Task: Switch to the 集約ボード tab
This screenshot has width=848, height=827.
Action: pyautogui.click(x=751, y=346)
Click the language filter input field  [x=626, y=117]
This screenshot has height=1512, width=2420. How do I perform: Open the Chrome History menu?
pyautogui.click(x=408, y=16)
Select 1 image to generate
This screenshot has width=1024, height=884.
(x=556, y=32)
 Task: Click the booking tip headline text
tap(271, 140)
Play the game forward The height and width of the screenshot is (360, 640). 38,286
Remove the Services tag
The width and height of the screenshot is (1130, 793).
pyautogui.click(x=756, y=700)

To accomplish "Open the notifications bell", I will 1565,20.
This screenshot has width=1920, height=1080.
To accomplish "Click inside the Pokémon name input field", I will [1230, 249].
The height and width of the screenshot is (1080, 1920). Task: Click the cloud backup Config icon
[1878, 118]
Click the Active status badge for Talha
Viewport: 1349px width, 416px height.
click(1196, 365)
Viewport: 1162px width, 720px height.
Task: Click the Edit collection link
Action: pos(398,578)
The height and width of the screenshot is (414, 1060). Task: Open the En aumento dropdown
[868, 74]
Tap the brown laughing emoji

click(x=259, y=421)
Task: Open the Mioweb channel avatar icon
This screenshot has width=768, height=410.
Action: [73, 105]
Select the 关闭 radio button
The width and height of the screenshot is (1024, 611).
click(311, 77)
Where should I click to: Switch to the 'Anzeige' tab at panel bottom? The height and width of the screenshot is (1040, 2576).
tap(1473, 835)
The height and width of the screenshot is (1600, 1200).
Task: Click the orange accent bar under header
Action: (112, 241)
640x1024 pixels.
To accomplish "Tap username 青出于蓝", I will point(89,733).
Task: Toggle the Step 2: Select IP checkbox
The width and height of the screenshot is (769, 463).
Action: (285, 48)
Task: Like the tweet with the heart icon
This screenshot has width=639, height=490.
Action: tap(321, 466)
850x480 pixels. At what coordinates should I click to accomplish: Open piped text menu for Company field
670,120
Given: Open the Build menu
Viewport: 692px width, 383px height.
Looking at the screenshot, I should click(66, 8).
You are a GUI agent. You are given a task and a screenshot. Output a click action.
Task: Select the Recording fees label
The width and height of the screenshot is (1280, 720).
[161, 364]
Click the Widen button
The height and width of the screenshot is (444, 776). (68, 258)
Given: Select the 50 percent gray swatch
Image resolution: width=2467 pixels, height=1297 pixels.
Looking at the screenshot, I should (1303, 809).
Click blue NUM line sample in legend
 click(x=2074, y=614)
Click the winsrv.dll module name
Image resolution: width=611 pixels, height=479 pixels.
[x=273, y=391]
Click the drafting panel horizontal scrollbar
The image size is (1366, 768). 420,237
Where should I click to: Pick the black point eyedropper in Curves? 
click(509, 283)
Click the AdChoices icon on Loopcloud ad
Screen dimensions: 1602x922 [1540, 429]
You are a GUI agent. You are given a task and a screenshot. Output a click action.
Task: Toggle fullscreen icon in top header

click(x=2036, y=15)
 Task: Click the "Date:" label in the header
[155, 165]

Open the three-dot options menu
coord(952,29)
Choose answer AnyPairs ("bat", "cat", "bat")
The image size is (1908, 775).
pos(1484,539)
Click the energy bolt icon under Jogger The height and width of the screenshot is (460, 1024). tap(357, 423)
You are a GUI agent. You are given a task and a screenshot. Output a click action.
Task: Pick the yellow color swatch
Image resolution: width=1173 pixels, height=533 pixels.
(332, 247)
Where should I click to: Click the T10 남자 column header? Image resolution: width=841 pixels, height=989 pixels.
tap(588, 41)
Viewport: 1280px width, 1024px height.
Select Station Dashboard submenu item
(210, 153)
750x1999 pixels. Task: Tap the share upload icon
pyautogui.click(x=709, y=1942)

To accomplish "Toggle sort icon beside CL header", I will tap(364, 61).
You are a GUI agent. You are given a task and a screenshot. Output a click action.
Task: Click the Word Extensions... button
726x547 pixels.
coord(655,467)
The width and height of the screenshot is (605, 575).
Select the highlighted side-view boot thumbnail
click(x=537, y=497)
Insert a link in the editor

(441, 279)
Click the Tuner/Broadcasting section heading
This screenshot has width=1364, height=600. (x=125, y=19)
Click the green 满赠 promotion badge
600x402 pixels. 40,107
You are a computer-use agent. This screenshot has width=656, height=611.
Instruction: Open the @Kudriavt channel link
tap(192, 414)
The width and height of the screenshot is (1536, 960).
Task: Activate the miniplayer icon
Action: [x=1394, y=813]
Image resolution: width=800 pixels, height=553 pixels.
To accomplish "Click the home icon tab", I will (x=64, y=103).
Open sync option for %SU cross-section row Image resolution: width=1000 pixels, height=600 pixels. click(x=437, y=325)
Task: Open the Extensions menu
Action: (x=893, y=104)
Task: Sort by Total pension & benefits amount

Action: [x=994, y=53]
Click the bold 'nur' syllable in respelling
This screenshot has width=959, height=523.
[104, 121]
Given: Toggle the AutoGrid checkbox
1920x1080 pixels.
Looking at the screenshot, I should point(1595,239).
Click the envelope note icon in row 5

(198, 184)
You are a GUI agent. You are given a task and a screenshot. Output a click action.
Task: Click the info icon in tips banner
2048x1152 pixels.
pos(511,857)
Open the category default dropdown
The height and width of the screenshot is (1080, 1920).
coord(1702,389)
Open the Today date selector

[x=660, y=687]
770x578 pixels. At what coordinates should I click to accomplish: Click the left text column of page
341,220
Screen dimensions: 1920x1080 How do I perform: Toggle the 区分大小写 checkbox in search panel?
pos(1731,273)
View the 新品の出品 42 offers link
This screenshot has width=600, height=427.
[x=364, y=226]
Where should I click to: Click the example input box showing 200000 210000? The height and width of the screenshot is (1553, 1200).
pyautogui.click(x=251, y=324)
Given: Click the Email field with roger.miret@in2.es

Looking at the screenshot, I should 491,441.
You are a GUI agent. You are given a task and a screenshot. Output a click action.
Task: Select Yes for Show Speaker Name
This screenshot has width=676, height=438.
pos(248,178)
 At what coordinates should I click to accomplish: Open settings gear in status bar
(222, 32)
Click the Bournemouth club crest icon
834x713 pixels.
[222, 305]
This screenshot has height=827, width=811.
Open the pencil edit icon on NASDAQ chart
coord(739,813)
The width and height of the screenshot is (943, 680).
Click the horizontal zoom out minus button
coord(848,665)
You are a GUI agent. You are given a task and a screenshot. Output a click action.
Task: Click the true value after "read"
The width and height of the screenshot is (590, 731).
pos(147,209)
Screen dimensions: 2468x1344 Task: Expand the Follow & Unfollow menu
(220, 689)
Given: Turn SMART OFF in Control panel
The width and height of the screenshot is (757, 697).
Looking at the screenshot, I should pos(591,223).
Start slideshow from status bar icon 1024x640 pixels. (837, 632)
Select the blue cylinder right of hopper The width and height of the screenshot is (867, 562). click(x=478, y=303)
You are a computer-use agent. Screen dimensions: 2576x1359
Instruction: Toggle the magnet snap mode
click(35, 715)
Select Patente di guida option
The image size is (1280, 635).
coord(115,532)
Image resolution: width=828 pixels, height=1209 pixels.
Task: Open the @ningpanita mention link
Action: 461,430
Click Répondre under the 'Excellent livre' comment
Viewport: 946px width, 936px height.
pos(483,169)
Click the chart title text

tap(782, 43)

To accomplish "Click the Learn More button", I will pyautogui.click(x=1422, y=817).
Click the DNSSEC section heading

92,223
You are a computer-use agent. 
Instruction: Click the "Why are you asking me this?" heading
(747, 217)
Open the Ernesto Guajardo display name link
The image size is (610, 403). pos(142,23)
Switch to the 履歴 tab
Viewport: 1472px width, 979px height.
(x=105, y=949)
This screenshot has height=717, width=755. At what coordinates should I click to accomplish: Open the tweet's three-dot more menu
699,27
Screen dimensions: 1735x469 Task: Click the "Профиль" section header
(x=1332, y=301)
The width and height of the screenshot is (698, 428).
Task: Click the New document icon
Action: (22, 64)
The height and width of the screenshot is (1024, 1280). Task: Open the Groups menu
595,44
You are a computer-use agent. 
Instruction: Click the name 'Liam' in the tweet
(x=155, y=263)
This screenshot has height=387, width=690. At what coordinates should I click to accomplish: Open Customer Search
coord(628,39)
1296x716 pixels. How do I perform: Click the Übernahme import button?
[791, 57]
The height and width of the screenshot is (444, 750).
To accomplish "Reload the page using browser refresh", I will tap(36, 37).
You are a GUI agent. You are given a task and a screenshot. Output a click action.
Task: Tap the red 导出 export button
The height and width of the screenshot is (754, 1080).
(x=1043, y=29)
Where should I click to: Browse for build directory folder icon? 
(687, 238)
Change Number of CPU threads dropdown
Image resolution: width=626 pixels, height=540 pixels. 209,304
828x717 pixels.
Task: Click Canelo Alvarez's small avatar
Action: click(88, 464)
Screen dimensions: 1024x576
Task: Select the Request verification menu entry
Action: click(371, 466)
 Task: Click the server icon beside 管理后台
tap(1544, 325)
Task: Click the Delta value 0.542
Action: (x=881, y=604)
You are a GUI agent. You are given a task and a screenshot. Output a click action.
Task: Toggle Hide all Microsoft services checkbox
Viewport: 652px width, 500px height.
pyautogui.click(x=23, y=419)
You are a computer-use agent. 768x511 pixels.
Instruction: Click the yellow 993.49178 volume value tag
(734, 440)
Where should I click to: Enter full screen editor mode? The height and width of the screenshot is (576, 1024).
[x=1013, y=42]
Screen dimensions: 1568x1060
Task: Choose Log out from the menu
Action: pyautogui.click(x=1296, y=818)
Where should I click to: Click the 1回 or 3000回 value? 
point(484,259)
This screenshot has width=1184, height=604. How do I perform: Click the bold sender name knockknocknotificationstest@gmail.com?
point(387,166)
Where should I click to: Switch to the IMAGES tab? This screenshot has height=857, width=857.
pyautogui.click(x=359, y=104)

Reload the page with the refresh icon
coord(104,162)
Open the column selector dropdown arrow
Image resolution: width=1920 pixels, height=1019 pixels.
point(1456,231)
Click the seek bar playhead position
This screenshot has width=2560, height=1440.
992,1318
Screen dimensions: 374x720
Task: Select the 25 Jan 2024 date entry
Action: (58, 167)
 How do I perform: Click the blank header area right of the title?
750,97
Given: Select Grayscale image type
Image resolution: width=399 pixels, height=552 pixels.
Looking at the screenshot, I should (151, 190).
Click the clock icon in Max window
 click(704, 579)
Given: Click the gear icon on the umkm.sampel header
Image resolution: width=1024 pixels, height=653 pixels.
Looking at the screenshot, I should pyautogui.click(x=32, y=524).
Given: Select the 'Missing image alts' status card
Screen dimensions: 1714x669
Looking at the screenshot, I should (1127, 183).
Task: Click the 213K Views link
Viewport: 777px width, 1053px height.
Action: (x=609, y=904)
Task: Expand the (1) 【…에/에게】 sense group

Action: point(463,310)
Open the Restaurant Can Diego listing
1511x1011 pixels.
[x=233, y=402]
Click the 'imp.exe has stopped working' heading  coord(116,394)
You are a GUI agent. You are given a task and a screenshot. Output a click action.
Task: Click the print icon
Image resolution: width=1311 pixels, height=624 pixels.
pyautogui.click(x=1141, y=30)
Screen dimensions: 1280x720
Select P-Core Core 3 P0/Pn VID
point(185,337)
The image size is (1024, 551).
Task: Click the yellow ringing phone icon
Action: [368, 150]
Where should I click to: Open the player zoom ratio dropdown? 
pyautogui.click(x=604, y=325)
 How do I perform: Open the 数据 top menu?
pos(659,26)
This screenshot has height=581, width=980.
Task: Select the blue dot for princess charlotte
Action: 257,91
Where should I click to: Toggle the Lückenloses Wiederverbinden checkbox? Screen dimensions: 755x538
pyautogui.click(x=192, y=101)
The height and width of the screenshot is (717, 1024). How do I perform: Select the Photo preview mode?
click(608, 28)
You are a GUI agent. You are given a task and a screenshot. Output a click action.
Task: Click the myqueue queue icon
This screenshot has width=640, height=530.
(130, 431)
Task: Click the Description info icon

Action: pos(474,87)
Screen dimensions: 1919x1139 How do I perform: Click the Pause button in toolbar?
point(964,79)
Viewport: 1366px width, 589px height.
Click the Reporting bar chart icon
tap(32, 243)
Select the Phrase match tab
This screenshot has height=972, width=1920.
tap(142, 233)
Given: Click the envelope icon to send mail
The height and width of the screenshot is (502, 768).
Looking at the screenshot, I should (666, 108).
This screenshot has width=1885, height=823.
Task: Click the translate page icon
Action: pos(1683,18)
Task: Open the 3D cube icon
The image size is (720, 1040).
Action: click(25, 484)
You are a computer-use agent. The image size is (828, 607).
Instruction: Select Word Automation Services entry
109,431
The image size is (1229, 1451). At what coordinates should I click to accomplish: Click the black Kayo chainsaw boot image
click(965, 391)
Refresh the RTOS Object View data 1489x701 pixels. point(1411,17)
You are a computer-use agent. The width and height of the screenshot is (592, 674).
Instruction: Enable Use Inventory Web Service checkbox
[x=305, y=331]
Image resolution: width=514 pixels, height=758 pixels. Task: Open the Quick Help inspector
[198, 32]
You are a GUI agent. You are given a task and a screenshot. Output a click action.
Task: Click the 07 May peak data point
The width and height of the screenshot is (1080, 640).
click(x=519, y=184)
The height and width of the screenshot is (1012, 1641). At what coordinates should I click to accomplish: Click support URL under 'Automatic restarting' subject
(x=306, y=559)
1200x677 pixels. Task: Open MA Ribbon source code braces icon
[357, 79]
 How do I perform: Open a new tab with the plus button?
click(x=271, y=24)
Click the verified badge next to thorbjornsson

▶ TO BE DONE
Give the entries from the line containing "Where should I click to: Click the example" up to and including the line containing "Looking at the screenshot, I should 491,441." as a JSON list of strings, one string per line, skipping blank lines.

▶ RESULT
[
  "Where should I click to: Click the example input box showing 200000 210000? The height and width of the screenshot is (1553, 1200).",
  "pyautogui.click(x=251, y=324)",
  "Given: Click the Email field with roger.miret@in2.es",
  "Looking at the screenshot, I should 491,441."
]